* 元の文章 *

-=-=-=-=-

- 定数
プログラムによって数値や文字を扱う際に,変数と言う概念を避けて通ることは
出来ません.簡単な四則演算を行なう例を次に示してみます.これは,1,2,
3...
と連続する整数の和を求める公式を用いて計算したものです.ここでは,100まで
の整数の和を求めるものとしてみましょう.
用いている公式は良く知っている Σnk=1k = n (n
+ 1) / 2 です.四則演算は,* がかけ算,/ は割算で,
和と差は通常の + , - を使用します.また,先週学習した
出力命令の puts はその引数に上のような「式」を用いることが可能
です.
スクリプトの実行は,ターミナルで行ないます.先週の内容を参考にしてくださ
い.
このとき,求める和を1から1000までに変更するとします.スクリプトは次のよ
うに修正されなければなりません.
合計2箇所の修正でした.2箇所くらいならばそんなに大きな問題ではないですね.
でも,注意して修正しないと,もし,どちらか一方の修正を忘れてしまうと正し
い結果が得られません.

-=-=-=-=-

* やること *
1: 変数の説明文を2文にまとめてください。
2: 変数の説明文を,最後の文の後から書き進めてください。
資料はここでは使いません。

-=-=-=-=-

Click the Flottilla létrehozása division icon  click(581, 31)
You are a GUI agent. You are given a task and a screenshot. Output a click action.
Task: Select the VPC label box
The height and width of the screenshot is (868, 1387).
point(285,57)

-=-=-=-=-

* 答え *
1: 1から100までの整数の和を公式 n(n+1)/2 で求めるスクリプトを例に,四則演算の記号や,puts の引数に式を使えることが説明されています。和を1から1000までに変えるにはスクリプトを2箇所直す必要があり,どちらか一方を直し忘れると正しい結果が得られません。

2:
今度は,1から100までの連続する整数の和,連続する奇数の和,連続する偶数の
和の3つを一度に求めてみましょう.すなわち,1+2+3+ ... +100, 1+3+5+
... +99, 2+4+6+ ... +100 ですね.
puts 100 * 101 / 2
puts 100 * 100 / 4
puts 100 / 2 * ( 100 / 2 + 1)
|
公式をそれぞれ参考にしていますが,注意することは四則演算と同様に,計算の
優先順位が( )により指定できることです.通常の数式と同じような扱いが出来
るようになっています.
さて,このような場合にやはり求める上限の数を1000に変更すると,今度は6箇
所の修正が必要になります.これよりも長いスクリプトになるとさらに大変なこ
とになるのは予想できるでしょう.そうなると,手作業で1つひとつ修正を加え
て行くことはミスを生じる原因になってしまいます.そのため,このように頻繁
に扱う数に名前を付けておくと楽になります.数に名前を付けておくことは,そ
の数を名前を持った「定数」として扱うことになります.
Rubyでは定数は大文字で名前を始める約束があります.上のスクリプトを定数を
使用して修正してみましょう.
N = 100
puts N * (N + 1) / 2
puts N * N / 4
puts N / 2 * ( N / 2 + 1)
|
こうしておくと,求める数の範囲を変更するときには,Nの値を決めている1行目
を修正するだけです.
ここでは,Nとして偶数を使用することが前提ですので,注意して下さい.Nが奇
数になると,表現を変える必要があります.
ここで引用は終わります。